- TASK DESCRIPTION -
Below are some entries. Copy each line that holds the string "Instagram".

- DATASET EXCERPTS -
----------------------------------------
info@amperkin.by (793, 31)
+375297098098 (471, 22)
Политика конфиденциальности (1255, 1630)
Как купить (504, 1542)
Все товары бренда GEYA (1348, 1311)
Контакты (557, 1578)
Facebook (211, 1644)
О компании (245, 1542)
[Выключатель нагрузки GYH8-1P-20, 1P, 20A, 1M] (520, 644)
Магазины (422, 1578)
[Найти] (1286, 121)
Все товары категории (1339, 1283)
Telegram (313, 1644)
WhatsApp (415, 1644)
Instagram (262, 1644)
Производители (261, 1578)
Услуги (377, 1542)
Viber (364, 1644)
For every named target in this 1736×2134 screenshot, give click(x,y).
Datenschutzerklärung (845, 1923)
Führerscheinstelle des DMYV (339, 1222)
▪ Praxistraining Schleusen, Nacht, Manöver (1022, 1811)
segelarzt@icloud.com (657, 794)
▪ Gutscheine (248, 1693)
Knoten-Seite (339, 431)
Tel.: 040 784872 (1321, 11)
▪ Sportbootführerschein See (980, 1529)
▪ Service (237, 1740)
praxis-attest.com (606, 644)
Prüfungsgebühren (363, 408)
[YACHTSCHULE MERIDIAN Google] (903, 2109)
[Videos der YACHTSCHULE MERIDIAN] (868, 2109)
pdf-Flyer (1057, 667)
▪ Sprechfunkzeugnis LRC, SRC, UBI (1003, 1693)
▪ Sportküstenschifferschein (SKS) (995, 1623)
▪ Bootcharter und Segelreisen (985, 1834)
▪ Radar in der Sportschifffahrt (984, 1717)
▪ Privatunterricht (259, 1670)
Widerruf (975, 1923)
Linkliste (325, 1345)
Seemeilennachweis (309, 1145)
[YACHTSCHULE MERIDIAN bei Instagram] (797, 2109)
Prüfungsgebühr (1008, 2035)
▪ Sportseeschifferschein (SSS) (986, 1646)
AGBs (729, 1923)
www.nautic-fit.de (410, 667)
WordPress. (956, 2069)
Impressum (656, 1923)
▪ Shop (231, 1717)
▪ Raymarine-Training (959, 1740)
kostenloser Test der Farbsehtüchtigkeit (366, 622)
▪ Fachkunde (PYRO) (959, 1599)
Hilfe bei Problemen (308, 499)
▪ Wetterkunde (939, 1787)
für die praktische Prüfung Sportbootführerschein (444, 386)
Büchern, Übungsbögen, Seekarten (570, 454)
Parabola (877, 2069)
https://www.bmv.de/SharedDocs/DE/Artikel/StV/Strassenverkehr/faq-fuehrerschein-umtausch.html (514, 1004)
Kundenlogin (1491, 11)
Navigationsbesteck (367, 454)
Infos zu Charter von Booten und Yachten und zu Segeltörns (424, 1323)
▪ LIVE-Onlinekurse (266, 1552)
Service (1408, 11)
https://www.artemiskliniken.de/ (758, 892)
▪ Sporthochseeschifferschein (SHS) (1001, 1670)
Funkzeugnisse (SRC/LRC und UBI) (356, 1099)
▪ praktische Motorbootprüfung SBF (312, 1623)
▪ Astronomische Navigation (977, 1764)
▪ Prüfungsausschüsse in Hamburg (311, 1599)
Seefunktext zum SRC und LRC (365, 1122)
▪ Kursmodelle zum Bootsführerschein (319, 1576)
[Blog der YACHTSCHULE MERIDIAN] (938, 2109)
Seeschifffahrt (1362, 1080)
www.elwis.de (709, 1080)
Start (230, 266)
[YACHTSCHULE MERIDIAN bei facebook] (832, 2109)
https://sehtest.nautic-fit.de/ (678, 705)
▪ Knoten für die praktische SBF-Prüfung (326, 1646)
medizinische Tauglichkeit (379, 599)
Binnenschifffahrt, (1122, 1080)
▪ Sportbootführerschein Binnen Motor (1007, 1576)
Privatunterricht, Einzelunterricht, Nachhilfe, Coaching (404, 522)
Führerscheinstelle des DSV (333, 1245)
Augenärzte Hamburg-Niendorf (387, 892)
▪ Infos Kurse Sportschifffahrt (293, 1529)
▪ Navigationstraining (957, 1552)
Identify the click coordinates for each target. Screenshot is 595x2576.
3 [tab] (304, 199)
----------------------------------------
- COMPLETED TASK -
Instagram (262, 1644)
[YACHTSCHULE MERIDIAN bei Instagram] (797, 2109)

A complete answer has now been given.